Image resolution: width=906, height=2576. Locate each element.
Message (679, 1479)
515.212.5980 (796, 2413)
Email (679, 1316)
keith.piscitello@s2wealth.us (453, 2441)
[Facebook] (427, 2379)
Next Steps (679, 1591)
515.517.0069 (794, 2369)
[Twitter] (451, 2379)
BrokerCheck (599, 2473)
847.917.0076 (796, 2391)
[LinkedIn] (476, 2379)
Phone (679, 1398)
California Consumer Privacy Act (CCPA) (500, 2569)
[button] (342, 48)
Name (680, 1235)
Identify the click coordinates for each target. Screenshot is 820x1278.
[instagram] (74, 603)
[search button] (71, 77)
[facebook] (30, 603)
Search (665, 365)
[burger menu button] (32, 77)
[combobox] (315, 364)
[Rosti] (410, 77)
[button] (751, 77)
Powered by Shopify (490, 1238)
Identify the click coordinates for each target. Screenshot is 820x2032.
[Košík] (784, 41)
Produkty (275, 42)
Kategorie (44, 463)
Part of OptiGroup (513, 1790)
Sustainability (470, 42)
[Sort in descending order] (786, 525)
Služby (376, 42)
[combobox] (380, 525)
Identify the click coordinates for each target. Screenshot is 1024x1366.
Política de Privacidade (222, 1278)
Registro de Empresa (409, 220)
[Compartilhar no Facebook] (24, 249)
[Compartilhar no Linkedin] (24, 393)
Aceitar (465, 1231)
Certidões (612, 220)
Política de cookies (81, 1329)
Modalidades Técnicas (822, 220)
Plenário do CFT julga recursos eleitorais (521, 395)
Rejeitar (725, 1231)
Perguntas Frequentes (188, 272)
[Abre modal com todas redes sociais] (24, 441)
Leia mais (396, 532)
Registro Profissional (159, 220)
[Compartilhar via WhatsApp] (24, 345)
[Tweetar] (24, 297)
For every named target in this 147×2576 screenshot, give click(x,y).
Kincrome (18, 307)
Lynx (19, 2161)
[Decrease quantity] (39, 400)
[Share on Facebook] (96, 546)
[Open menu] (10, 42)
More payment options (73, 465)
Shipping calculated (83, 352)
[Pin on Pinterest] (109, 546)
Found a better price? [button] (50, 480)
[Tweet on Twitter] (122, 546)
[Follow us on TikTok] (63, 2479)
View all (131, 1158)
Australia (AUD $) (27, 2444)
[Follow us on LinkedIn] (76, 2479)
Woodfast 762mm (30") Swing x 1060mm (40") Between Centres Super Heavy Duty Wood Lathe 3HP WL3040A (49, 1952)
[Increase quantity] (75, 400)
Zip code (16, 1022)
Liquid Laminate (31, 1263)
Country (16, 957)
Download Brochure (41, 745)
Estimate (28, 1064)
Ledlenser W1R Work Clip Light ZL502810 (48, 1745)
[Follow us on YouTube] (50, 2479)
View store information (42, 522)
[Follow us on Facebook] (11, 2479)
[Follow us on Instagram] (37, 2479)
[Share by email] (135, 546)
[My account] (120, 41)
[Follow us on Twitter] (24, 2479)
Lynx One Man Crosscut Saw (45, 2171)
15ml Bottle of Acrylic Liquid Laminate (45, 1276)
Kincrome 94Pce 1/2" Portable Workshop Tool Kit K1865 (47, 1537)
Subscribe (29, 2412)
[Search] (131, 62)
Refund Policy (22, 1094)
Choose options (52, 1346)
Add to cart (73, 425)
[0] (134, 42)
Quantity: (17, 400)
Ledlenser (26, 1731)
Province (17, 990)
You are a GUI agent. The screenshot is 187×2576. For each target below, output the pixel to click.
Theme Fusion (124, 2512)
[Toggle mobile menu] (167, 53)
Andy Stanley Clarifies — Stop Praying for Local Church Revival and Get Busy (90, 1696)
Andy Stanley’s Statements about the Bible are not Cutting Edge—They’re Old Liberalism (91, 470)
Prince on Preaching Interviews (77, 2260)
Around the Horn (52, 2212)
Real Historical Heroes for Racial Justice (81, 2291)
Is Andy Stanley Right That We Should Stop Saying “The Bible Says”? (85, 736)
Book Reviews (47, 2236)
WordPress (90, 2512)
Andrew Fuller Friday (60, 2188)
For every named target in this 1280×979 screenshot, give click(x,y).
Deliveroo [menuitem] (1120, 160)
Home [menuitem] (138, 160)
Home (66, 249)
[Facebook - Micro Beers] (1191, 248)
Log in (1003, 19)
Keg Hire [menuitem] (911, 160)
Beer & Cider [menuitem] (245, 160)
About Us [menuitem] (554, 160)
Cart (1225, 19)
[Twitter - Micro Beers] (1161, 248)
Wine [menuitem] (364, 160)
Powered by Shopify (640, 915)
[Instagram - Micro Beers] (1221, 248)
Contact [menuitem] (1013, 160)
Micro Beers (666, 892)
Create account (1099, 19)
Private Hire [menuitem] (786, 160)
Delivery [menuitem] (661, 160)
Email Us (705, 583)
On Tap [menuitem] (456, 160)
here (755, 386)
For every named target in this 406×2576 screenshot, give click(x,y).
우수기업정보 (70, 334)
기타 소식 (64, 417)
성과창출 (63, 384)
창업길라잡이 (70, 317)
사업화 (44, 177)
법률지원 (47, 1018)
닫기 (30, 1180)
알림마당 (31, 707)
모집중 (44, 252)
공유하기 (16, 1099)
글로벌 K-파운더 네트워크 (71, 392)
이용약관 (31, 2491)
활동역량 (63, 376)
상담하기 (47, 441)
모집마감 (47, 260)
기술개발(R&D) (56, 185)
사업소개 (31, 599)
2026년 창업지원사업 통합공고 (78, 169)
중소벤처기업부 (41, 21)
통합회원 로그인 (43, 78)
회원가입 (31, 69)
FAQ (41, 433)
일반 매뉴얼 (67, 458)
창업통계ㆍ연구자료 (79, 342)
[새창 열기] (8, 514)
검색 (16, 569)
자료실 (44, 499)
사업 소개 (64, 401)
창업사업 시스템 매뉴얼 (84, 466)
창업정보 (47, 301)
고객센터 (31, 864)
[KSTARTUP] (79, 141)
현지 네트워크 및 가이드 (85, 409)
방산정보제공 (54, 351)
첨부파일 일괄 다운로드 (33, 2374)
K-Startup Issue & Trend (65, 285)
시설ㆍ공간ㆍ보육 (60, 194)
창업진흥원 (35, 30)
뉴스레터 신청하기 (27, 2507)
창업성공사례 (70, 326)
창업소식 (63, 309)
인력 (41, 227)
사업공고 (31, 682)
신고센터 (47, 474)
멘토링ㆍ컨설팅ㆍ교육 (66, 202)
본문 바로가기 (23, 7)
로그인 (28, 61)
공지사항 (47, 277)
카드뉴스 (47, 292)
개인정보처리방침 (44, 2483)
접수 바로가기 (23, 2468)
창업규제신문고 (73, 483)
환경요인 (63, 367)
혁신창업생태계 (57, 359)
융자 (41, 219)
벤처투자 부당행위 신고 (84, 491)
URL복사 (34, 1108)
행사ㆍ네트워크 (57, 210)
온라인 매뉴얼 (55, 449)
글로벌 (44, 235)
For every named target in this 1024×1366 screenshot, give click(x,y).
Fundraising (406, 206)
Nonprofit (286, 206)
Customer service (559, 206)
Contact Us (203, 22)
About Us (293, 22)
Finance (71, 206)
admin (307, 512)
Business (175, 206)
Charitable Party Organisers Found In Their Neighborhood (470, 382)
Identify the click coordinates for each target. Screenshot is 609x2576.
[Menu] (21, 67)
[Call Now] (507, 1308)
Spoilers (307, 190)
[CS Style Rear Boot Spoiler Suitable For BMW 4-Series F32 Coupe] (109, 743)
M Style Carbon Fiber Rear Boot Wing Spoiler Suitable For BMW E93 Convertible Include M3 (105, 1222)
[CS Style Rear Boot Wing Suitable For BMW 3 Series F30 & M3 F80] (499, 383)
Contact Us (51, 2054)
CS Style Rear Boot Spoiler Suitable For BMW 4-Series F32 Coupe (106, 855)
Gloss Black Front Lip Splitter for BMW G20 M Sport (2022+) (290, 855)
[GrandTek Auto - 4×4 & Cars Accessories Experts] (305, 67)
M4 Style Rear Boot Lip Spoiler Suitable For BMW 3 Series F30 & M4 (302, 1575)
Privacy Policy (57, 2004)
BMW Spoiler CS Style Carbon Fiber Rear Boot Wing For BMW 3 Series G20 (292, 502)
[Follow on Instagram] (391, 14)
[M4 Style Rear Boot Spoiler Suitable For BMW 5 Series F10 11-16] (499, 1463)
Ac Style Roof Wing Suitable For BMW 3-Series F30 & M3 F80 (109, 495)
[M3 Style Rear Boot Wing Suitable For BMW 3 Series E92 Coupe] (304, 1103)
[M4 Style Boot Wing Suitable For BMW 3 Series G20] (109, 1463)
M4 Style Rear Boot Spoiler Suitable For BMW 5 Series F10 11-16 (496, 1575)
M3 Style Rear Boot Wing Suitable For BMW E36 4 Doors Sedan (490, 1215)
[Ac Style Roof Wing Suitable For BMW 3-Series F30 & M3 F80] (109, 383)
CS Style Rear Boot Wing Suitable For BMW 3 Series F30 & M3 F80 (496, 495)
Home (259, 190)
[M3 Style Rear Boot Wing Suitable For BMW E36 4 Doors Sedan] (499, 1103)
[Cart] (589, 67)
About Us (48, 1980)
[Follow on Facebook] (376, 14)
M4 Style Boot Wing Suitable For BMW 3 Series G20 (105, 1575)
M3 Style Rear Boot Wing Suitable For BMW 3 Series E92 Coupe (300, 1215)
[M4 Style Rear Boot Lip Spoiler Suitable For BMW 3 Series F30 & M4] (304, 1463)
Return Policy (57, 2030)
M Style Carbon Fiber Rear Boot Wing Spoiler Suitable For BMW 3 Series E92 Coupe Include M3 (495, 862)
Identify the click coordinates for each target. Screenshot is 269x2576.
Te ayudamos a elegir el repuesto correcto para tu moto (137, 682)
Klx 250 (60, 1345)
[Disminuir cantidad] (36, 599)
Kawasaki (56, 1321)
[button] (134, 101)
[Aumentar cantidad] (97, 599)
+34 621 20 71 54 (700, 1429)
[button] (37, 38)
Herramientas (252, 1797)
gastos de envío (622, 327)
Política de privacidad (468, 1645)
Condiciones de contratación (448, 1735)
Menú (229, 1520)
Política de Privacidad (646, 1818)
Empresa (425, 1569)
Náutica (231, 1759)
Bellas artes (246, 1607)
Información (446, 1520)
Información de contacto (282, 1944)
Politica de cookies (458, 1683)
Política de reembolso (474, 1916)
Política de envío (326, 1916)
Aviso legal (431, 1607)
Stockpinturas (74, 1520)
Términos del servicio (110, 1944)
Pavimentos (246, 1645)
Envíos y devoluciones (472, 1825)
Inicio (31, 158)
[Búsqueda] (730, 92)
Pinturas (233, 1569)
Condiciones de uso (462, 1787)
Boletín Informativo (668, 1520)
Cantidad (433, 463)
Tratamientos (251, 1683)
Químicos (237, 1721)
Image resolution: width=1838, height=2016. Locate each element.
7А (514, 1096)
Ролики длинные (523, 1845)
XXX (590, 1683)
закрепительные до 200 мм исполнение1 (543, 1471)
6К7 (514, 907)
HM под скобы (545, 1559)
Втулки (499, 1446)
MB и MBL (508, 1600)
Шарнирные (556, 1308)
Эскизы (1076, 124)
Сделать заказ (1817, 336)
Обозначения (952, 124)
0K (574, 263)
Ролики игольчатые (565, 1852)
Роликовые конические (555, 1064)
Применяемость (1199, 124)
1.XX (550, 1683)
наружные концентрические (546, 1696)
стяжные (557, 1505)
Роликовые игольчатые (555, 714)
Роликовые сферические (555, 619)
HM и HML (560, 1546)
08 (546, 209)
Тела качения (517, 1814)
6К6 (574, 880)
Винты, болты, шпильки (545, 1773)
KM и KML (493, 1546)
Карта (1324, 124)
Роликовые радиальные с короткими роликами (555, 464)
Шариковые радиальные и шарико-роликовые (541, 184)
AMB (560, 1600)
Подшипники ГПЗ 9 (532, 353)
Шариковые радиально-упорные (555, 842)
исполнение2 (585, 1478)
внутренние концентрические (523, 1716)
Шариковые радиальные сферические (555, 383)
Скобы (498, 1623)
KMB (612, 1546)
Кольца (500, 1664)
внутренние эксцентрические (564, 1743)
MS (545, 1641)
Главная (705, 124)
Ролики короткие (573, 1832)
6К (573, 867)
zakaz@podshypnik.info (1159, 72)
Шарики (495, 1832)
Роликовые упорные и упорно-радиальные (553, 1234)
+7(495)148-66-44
----------------------------------------
**Problem**
All that belongs in the answer is an exact copy of the lines from the start of the records above through the line with "More payment options (73, 465)".

**Problem solution**
Image resolution: width=906, height=2576. Locate each element.
Message (679, 1479)
515.212.5980 (796, 2413)
Email (679, 1316)
keith.piscitello@s2wealth.us (453, 2441)
[Facebook] (427, 2379)
Next Steps (679, 1591)
515.517.0069 (794, 2369)
[Twitter] (451, 2379)
BrokerCheck (599, 2473)
847.917.0076 (796, 2391)
[LinkedIn] (476, 2379)
Phone (679, 1398)
California Consumer Privacy Act (CCPA) (500, 2569)
[button] (342, 48)
Name (680, 1235)
Identify the click coordinates for each target. Screenshot is 820x1278.
[instagram] (74, 603)
[search button] (71, 77)
[facebook] (30, 603)
Search (665, 365)
[burger menu button] (32, 77)
[combobox] (315, 364)
[Rosti] (410, 77)
[button] (751, 77)
Powered by Shopify (490, 1238)
Identify the click coordinates for each target. Screenshot is 820x2032.
[Košík] (784, 41)
Produkty (275, 42)
Kategorie (44, 463)
Part of OptiGroup (513, 1790)
Sustainability (470, 42)
[Sort in descending order] (786, 525)
Služby (376, 42)
[combobox] (380, 525)
Identify the click coordinates for each target. Screenshot is 1024x1366.
Política de Privacidade (222, 1278)
Registro de Empresa (409, 220)
[Compartilhar no Facebook] (24, 249)
[Compartilhar no Linkedin] (24, 393)
Aceitar (465, 1231)
Certidões (612, 220)
Política de cookies (81, 1329)
Modalidades Técnicas (822, 220)
Plenário do CFT julga recursos eleitorais (521, 395)
Rejeitar (725, 1231)
Perguntas Frequentes (188, 272)
[Abre modal com todas redes sociais] (24, 441)
Leia mais (396, 532)
Registro Profissional (159, 220)
[Compartilhar via WhatsApp] (24, 345)
[Tweetar] (24, 297)
For every named target in this 147×2576 screenshot, give click(x,y).
Kincrome (18, 307)
Lynx (19, 2161)
[Decrease quantity] (39, 400)
[Share on Facebook] (96, 546)
[Open menu] (10, 42)
More payment options (73, 465)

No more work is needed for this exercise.